Re: Exaptation and cookie

J. Moore (j#d#.moore@canrem.com)
Wed, 18 Oct 95 10:35:00 -0500

TC> >JM> If, as it seems from your post, you know nothing about "swamp
TC> >monkeys"
TC> >JM> except the name, what do you base your thinking they are "almost a
TC> >JM> perfect model" on?

TC> All is know about them is accounts in "semipopular " works by the likes
TC> of Calvin and Diamond. I am certainly no primate expert. But the
TC> accounts I have read describe a primate living on the water margin,
TC> frequently swiming, with a tendency toward more bipedal locomotion than
TC> is usually found in most primates.

TC> If you like, I could probably locate the sources my sources of info on
TC> the "swamp monkey". Some are books that I read years ago though and are
TC> back on the library shelves. I happen to have the Diamond book out now,
TC> that one should be easy [provided I haven't misremembered the source:-].

Why don't you? That is, if you care about facts at all. Thatr's
not a flame, just based on what you said below...

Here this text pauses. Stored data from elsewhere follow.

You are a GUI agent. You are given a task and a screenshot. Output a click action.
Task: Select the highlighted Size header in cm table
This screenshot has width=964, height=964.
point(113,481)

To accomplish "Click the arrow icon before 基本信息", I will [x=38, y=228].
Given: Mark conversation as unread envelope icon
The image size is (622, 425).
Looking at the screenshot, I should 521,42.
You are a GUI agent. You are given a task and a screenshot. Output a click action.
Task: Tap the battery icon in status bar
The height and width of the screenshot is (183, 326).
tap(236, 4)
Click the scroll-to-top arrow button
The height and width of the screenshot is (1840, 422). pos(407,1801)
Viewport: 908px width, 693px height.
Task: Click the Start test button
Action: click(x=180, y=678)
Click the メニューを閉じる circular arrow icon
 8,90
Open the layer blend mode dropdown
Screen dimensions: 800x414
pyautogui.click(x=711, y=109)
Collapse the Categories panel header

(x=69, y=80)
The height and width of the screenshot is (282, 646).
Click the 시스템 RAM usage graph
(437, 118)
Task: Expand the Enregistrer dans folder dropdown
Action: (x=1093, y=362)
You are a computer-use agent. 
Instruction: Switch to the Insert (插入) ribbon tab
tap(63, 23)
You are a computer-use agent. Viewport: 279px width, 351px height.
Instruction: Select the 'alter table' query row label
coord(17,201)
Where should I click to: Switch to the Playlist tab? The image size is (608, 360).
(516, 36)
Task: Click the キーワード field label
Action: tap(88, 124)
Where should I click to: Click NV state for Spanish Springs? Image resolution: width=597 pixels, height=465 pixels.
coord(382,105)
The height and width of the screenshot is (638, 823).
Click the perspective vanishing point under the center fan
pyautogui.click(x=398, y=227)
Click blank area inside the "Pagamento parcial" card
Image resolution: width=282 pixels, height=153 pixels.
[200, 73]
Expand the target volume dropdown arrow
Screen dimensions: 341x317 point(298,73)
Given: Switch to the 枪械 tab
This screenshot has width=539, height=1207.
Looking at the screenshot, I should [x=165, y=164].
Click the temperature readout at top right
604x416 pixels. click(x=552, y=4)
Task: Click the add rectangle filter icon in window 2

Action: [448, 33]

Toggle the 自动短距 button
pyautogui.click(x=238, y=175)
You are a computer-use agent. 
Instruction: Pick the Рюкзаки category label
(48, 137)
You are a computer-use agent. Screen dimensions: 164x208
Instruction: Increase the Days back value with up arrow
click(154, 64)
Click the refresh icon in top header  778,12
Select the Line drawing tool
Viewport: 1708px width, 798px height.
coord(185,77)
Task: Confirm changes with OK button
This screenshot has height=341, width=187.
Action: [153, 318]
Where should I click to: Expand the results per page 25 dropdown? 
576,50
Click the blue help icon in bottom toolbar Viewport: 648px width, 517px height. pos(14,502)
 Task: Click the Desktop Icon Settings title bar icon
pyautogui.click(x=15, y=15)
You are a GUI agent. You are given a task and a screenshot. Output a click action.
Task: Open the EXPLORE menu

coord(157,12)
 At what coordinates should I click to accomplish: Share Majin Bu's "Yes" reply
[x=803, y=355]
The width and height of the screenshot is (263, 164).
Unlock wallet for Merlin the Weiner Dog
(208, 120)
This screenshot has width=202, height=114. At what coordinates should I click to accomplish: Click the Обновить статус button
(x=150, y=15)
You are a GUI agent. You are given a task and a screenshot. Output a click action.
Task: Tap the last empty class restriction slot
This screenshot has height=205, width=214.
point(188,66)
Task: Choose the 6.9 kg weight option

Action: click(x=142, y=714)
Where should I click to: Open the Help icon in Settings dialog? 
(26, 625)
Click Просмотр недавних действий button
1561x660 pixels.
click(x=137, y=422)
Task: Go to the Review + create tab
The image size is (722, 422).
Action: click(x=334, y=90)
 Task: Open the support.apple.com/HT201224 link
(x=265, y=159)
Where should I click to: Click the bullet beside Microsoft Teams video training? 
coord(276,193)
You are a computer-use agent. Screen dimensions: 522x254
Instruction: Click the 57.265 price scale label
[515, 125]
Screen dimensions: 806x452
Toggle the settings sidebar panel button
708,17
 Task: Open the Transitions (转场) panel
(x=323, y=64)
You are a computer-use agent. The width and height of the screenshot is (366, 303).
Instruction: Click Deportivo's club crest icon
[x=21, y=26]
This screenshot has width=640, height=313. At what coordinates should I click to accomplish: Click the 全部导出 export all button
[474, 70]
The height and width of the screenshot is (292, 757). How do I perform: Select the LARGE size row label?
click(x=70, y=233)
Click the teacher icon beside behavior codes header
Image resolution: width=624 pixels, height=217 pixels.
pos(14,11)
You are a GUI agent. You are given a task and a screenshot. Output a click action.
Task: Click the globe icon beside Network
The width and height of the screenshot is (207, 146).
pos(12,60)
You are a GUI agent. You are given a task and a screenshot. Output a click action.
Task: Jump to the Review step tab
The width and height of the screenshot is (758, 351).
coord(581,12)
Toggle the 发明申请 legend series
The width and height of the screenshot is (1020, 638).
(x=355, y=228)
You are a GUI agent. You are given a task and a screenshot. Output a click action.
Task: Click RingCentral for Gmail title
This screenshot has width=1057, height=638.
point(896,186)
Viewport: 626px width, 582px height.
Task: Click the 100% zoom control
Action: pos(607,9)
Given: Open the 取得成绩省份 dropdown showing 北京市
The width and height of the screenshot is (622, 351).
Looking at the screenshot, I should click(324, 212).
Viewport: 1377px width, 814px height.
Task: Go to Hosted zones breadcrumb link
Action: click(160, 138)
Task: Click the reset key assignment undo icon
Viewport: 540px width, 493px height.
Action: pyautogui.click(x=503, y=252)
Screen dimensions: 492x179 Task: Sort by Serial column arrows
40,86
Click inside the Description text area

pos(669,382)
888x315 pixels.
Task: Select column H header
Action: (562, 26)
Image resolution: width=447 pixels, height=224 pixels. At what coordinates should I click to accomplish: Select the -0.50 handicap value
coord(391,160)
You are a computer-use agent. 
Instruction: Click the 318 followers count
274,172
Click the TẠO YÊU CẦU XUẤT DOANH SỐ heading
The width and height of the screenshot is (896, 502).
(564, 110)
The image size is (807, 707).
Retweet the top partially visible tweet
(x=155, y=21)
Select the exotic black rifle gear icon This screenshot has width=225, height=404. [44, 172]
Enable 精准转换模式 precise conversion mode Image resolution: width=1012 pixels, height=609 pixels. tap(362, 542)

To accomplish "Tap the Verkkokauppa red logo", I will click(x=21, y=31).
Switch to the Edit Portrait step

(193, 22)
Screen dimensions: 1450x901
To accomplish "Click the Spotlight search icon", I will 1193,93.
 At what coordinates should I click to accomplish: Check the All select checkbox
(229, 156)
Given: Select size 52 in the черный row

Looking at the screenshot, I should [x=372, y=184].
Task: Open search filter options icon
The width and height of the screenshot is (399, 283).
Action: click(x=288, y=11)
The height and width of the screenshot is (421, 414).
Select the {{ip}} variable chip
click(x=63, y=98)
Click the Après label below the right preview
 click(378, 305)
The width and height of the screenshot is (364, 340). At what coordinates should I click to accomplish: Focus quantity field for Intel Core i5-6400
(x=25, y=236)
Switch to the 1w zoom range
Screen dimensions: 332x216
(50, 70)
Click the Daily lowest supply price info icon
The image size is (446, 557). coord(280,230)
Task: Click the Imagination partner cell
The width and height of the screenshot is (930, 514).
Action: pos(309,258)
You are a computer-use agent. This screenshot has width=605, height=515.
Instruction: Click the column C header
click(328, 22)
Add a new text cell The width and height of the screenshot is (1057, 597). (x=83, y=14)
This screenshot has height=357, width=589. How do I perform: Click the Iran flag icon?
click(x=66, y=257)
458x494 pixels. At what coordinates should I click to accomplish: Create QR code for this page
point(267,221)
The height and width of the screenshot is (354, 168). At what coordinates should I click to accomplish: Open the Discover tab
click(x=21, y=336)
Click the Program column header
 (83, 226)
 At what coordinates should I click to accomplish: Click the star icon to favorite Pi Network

TC> >Informed speculation based on study of current, and accurate,
TC> >evidence? Sure.
TC> >Wild speculation based on bogus "facts" and without any references
TC> >or support forthcoming? Well, no.

TC> I guess we have different views of usenet. I think of it as more like
TC> graduate students at lunch, informally playing with ideas, less like a
TC> formal research seminar where every source must be cited.
TC> Tom Clarke

Grad students at lunch, hearing another spout dogma based on
erroneous "facts", would be far harsher on you than anyone here
has been. Why, some of them actually care about facts, and ideas,
and are trying to learn. In fact, most of them are far more
serious and critical than older academics, in my experience at least.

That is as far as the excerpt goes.